[Source data]
——————————

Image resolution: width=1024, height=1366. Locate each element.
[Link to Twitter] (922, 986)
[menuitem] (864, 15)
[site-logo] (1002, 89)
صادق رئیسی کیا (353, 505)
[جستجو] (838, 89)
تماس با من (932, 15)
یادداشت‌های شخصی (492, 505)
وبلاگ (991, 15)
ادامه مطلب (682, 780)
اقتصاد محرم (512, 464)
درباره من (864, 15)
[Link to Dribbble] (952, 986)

——————————

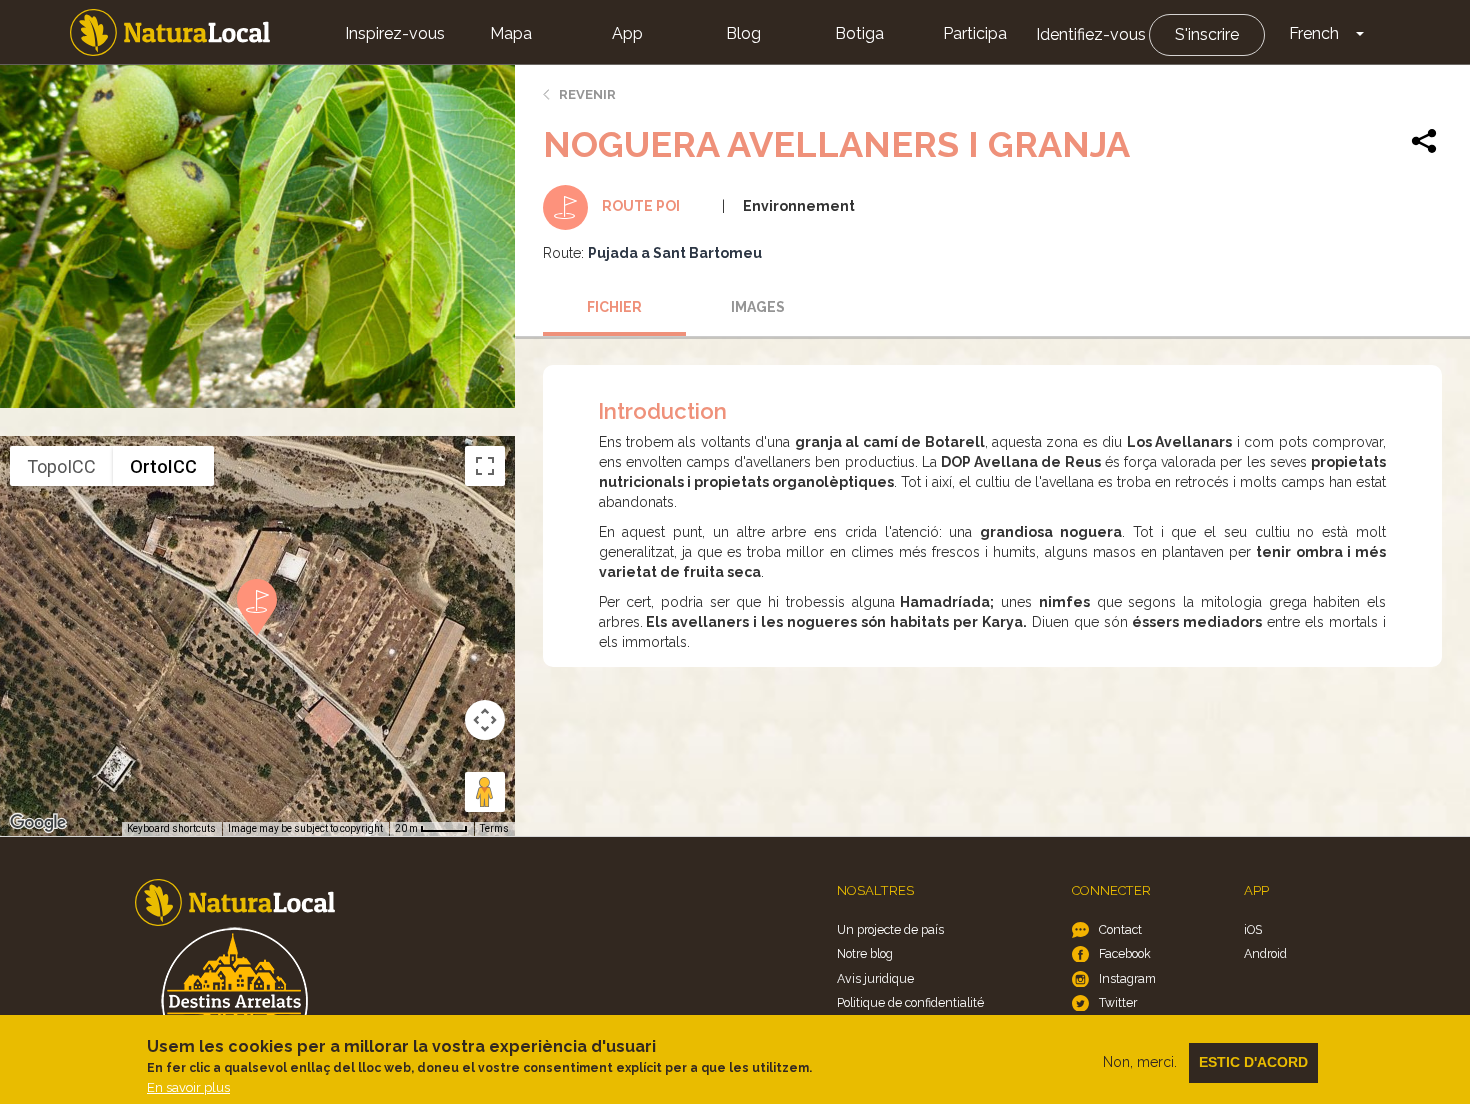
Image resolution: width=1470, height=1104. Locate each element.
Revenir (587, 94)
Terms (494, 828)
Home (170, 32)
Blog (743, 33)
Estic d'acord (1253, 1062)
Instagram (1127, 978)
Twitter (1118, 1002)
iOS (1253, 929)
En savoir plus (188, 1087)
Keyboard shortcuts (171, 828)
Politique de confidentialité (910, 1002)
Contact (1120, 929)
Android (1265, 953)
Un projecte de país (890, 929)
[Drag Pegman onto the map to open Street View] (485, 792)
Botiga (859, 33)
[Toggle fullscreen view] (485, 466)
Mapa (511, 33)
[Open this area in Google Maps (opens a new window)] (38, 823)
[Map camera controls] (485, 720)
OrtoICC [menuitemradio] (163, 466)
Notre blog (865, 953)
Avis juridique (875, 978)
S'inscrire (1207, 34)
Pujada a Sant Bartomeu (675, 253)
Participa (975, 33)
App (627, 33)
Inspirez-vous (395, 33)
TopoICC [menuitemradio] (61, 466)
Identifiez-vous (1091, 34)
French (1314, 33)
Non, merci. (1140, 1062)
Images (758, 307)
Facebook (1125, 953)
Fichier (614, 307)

——————————

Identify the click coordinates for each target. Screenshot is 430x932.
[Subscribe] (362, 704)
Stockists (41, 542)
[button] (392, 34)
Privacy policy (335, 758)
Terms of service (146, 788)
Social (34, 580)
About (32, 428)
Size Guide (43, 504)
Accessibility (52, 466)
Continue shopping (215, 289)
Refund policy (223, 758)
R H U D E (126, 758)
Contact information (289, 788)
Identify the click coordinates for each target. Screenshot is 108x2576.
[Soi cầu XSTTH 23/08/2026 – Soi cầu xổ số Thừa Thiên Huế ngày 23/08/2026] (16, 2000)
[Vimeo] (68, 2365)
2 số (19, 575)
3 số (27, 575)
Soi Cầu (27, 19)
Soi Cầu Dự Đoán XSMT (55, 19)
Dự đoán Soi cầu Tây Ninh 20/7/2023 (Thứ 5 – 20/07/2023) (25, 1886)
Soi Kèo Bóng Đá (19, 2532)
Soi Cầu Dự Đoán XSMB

——————————

THE TASK = All that belongs in your answer is the stretch of entries above from the line with "Avis juridique (875, 978)" through the line with "Fichier (614, 307)", printed exactly.

RESULT =
Avis juridique (875, 978)
S'inscrire (1207, 34)
Pujada a Sant Bartomeu (675, 253)
Participa (975, 33)
App (627, 33)
Inspirez-vous (395, 33)
TopoICC [menuitemradio] (61, 466)
Identifiez-vous (1091, 34)
French (1314, 33)
Non, merci. (1140, 1062)
Images (758, 307)
Facebook (1125, 953)
Fichier (614, 307)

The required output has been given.